Abstract
This study aimed to investigate the neutrophil-to-lymphocyte ratio (NLR) and severity of the chronic otitis media according to middle ear risk index (MERI) scores. The NLR and middle ear risk index were calculated for 210 chronic otitis media (COM) patients retrospectively. NLR compared between COM patients and 159 participants in control group. Pearson correlation analysis was performed for NLR and MERI. In addition, The cut-off value, sensitivity, and specificity for NLR were determined in COM according to the severity of the disease with ROC analysis. The average of NLR in all patients was 1.94 ± 0.89. NLR was calculated as 2.05 ± 1.03 in the patients with COM and 1.79 ± 0.64 in the control group (p = 0.006, 95% CI 0.07–0.44, t test). According to the ROC analysis, the cut-off point was determined as 1.95 for moderate and severe disease in MERI. For the cut of a NLR = 1.95, sensitivity was calculated as 48.5% and the specificity 57.1% for moderate and severe COM. MERI score was found significantly higher in patients with postoperative graft perforation (p < 0.001, 95% CI 0.7–1.8). NLR has not related significantly with the MERI score according to linear regression analysis (p = 0.927). NLR was found to be significantly higher in chronic otitis media patients compared to the control group. But NLR was not related to the severity of the disease classified with MERI. The cut-off value, sensitivity and sensitivity rates of NLR obtained was not available for clinically use.

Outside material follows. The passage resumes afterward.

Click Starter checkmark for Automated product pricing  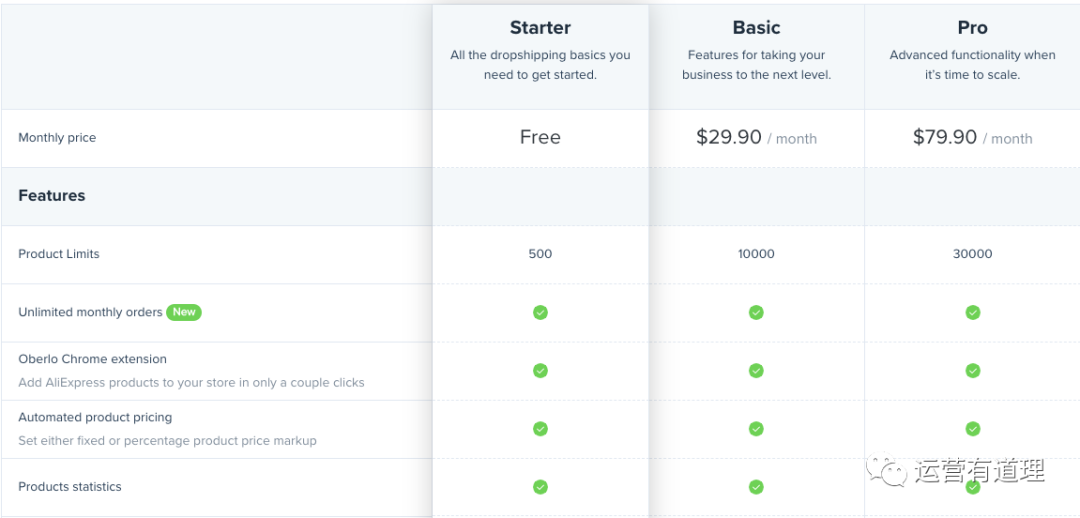tap(540, 428)

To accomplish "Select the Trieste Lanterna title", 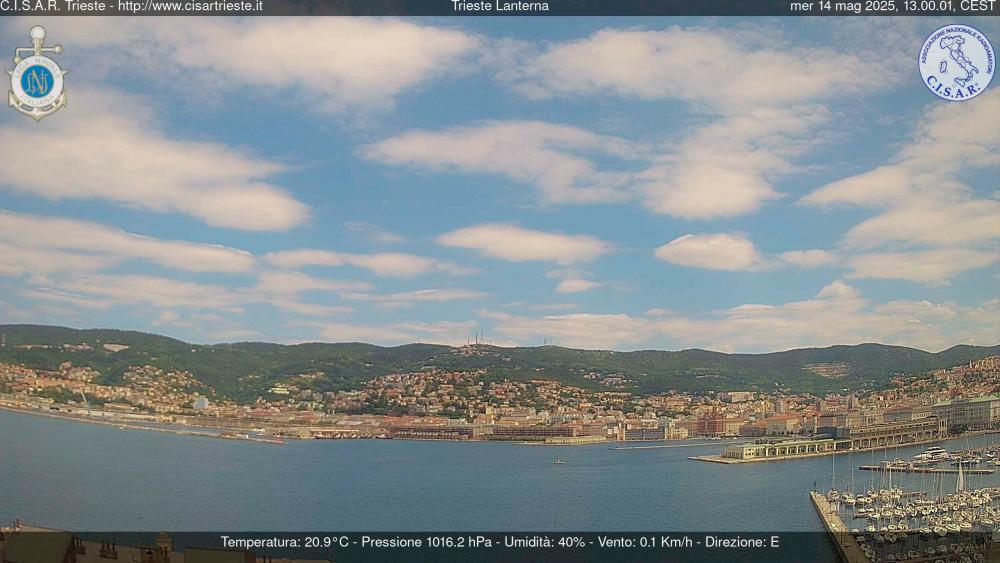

Keywords: Neutrophil-to-lymphocyte ratio, Middle ear risk index, Chronic otitis media, Tympanoplasty
Introduction
Chronic otitis media (COM) is a multifactorial disease arising from the complex interactions among otopathogens with inflammatory responses in the middle ear, either alone or in combination [1]. The innate immune system activates against invading microbial pathogens at the first line of defense and lack of this system promotes easy colonization of pathogen at the upper airway mucosa [1]. The inflammation with innate immunity involves both neutrophils, macrophages, eosinophils, mast cells, natural killer cells, innate lymphoid cells [2]. Also, neutrophils are an absolutely essential part of the innate immune system and predominant of the leukocyte population in human blood and among the first cells recruited to an inflammatory site [3]. The neutrophil-to-lymphocyte ratio (NLR) is a basic parameter to assess the inflammatory status of humans with complete blood count and normally distributes between 0.78 and 3.58 [4]. NLR has been detected as an available marker for otitis media with mucoid effusion [5], facial palsy with viral infections [6] and favorable prognostic factor for idiopathic sudden sensorineural hearing loss [7]. Studies investigating NLR in chronic otitis media and related diseases are few and limited In the literature. Kartush developed middle ear risk index (MERI) which combines the known preoperative and intraoperative risk factors for tympanoplasty prognosis by a scale [8].
Material and Methods
The study designed retrospectively. The patients underwent ear surgery at the tertiary ear-nose-throat clinic, scanned by the institutional electronic archive. Control group was formed from patients who underwent simple septoplasty surgery in the same clinic without obstructive sleep apnea. It has been shown that NLR was not affected by septal deviation previously [9]. Peripheral blood was collected from all included subjects just before the surgery as a routine part of the preoperative examination for operations with general anesthesia. NLR was calculated according to the peripheral blood for both COM patients and the control group. MERI score calculated with the patient's history, preoperative examination and intraoperative findings for COM patients. MERI was scored between 0 to 12 points according to middle ear status, and then classified as MERI 0; Normal, MERI 1–3; Mild disease, MERI 4–6; Moderate disease, MERI 7–12: Severe disease. Also age, gender and side of the chronic otitis media and the preoperative and postoperative pure-tone average (PTA; 0.5, 1, 2, 4 kHz) of the patients recorded.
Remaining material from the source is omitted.